As per FBRef, Snodgrass has a tally of 0.60 goals (minus penalties) plus assists per 90 minutes this season. That is the highest in the side and as much as 0.17 more than second-placed Andriy Yarmolenko.

Snodgrass has come up with the third-highest number of shot-creation actions for the Hammers- 3.04. That is only behind Anderson and Manuel Lanzini and they aren’t far too ahead at all. But Snodgrass is in a planet of his own for the most number of shot-creation actions from deadball situations. His number is at 1.43- well more than Lanzini’s tally of 0.80.

Snodgrass’ contributions though, have come at crucial times as well. Against Brighton, West Ham had gone 3-0 up in the first-half thanks to a brace from the Scot and an assist from him. The game did end 3-3 but Snodgrass wasn’t exactly responsible for that.

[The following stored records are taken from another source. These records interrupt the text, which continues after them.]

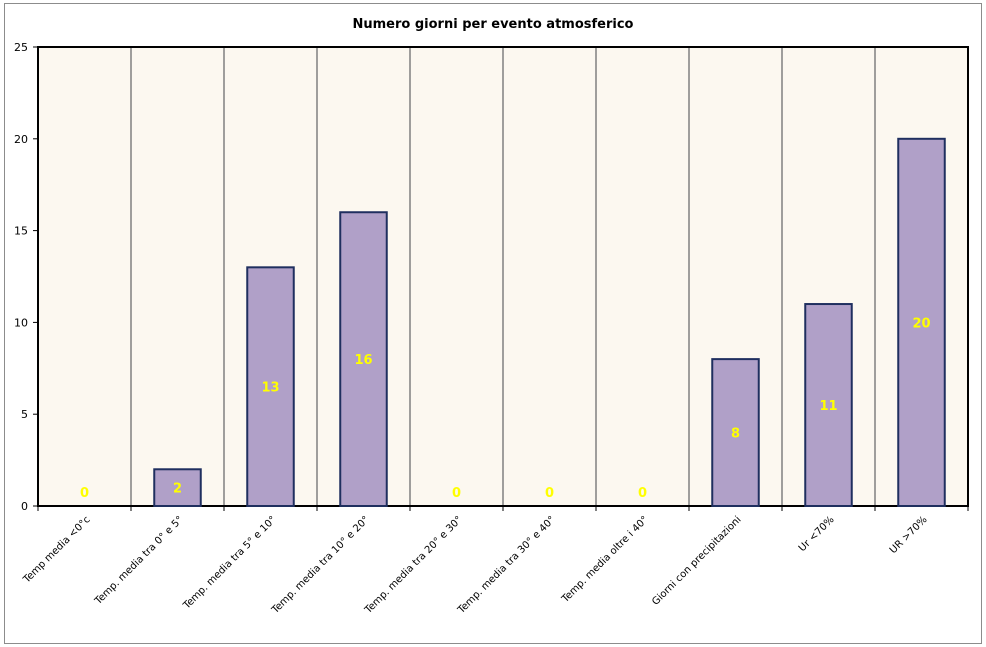  Describe the element at coordinates (21, 140) in the screenshot. I see `y-tick-label: 20` at that location.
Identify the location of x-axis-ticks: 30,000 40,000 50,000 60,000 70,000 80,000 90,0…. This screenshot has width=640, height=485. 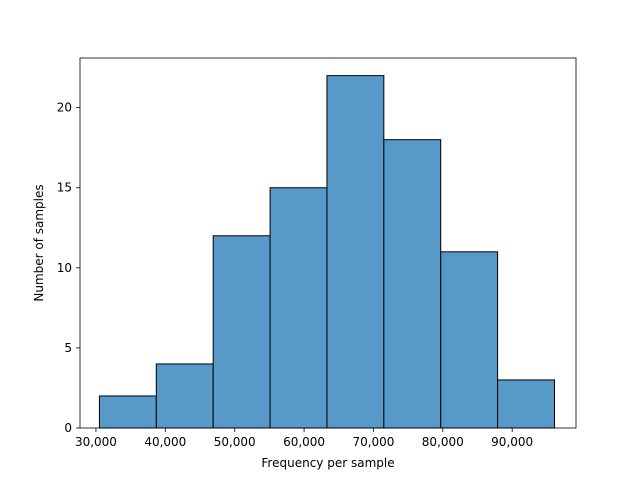
(304, 438).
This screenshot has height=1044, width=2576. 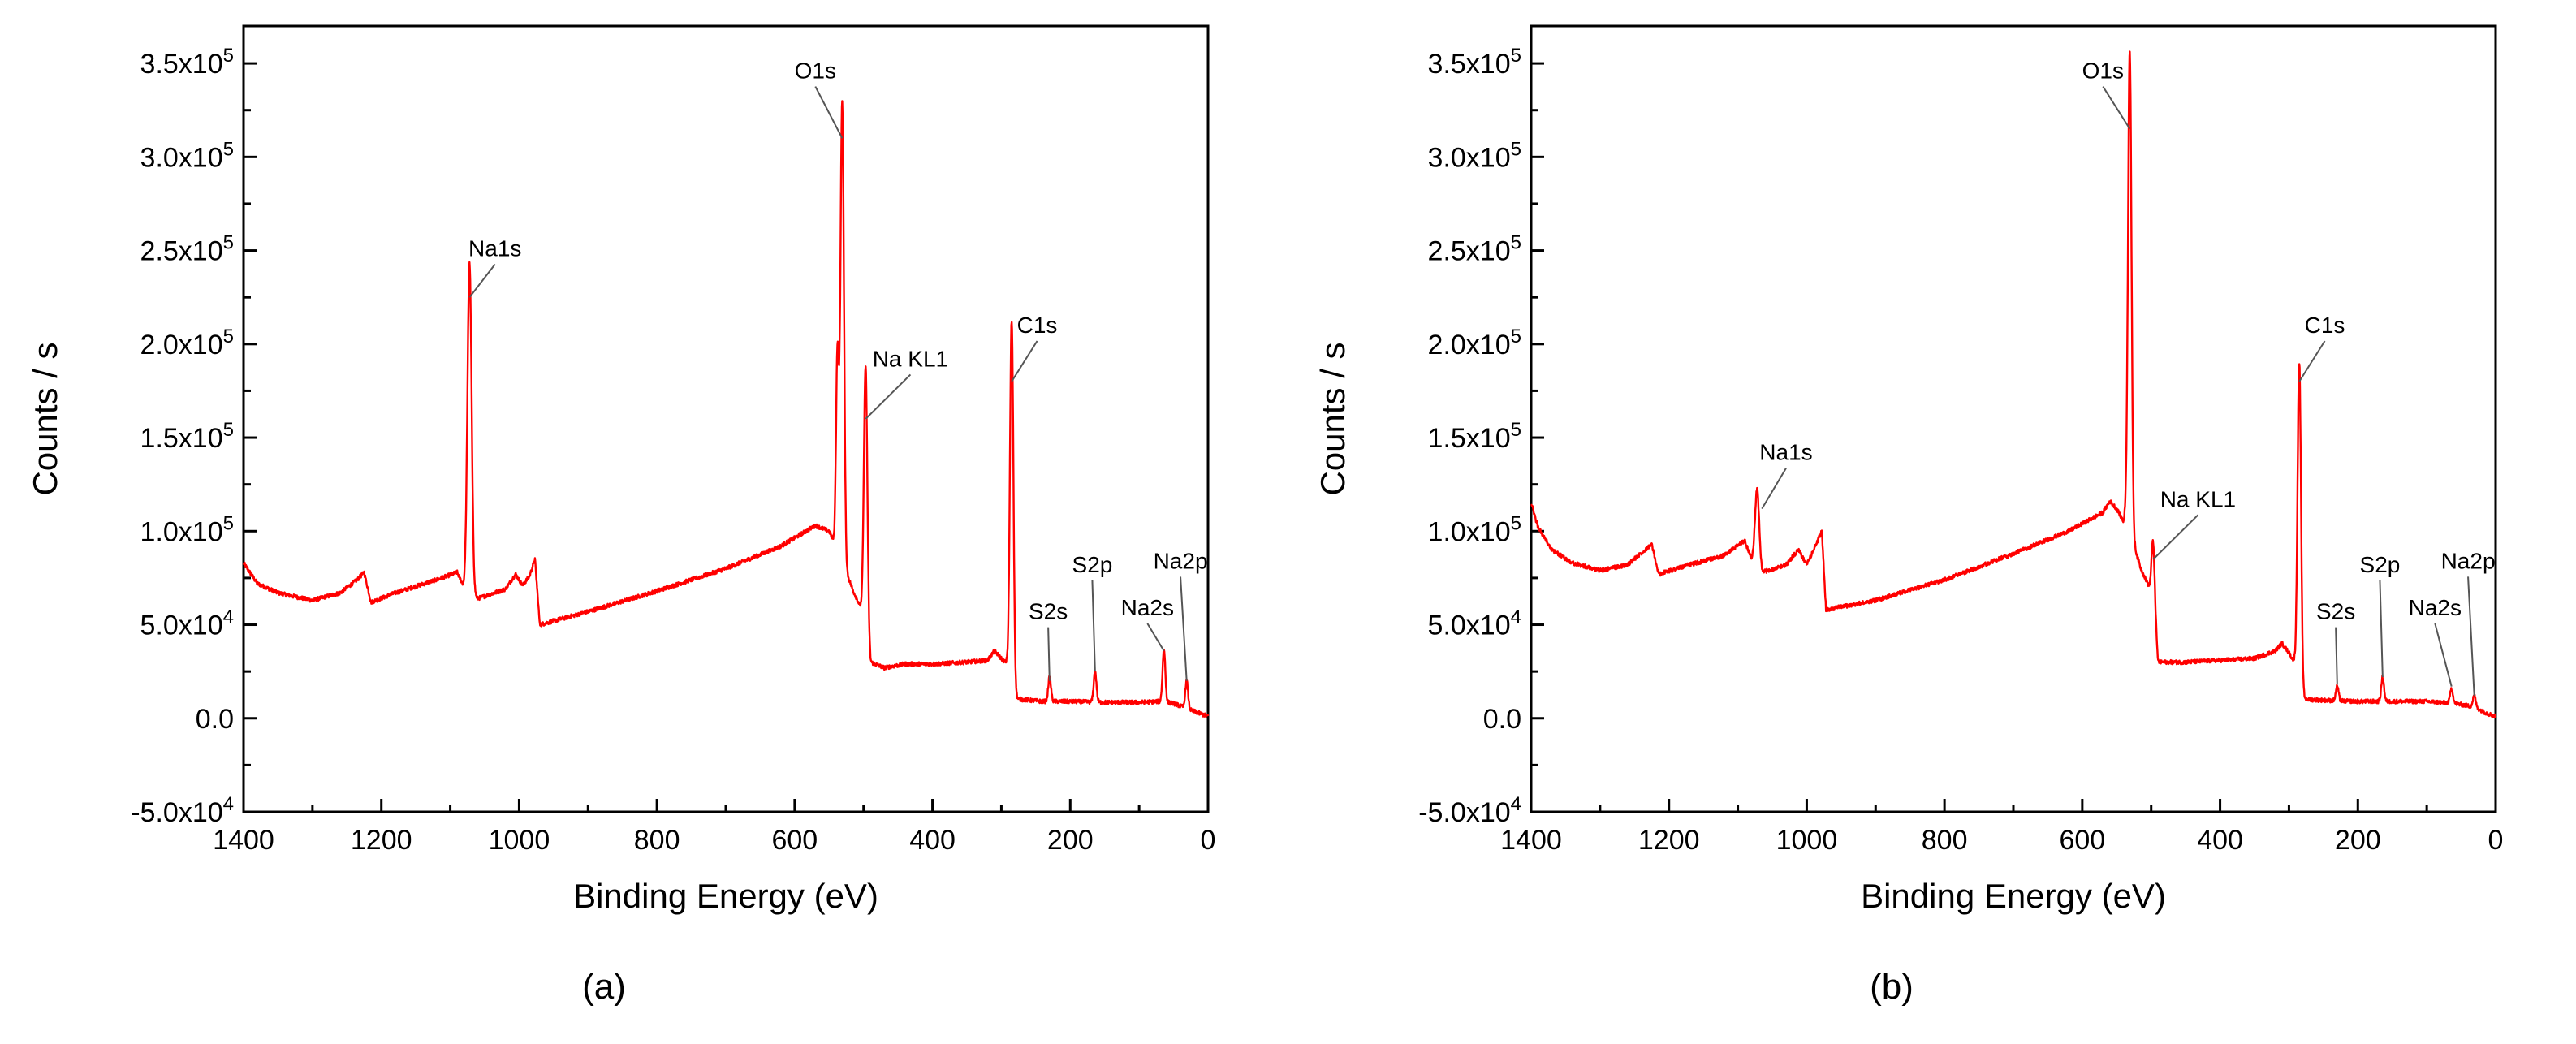 What do you see at coordinates (1892, 987) in the screenshot?
I see `figure-caption: (b)` at bounding box center [1892, 987].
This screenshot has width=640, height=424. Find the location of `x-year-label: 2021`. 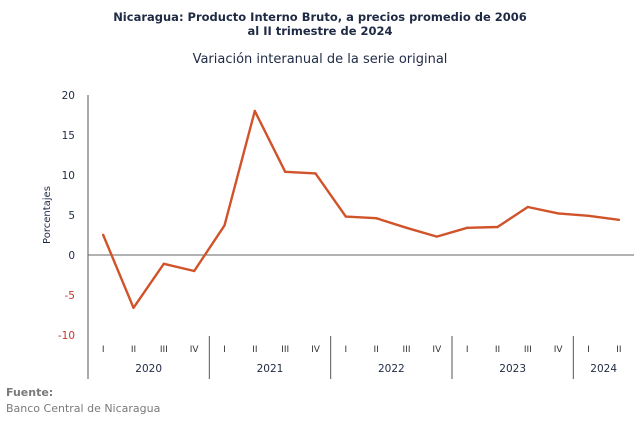

x-year-label: 2021 is located at coordinates (270, 369).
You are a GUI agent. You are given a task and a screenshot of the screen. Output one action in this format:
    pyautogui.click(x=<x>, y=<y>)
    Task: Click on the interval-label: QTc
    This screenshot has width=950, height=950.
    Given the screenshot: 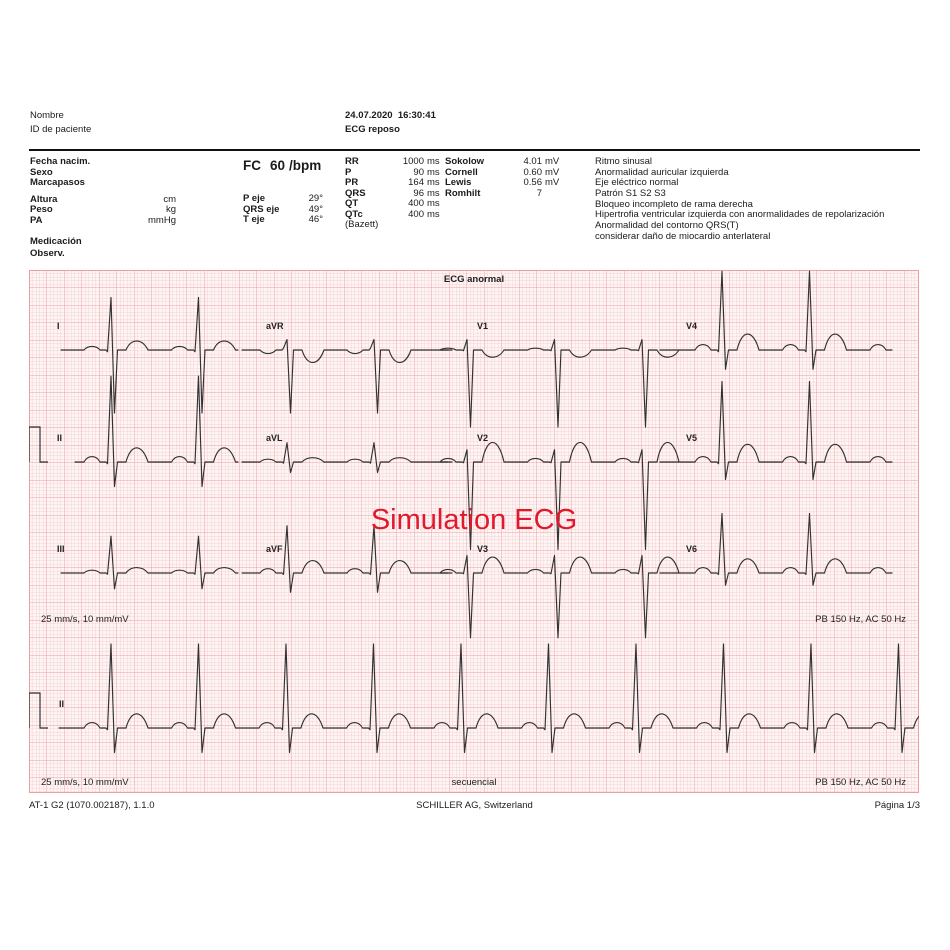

He had scored once in the club’s 1-1 draw against Sheffield United and got a vital assist in a 1-1 draw against Everton as well. So in hindsight, his contributions have been very valuable and if he hadn’t done all that, the Hammers might have been in deeper relegation trouble.

Snodgrass also has a battling mentality in him that the team needs at this point. He has won 1.2 tackles per game and it shows how he is made for David Moyes’ hardworking and pragmatic system.

He has completed only 0.8 dribbles per game, but he’s come up with 1.4 key passes per game. So it shows a lot about his style. He won’t do the flashy stuff of taking players on, beat them like someone like Anderson would. He is more direct about things and just want to create chances more than anything.

He is 31 and has been more important to the club than any other player. While it shows how poor the transfers have been at West Ham, it also shows why Snodgrass deserves a lot of credit for how he’s been this season.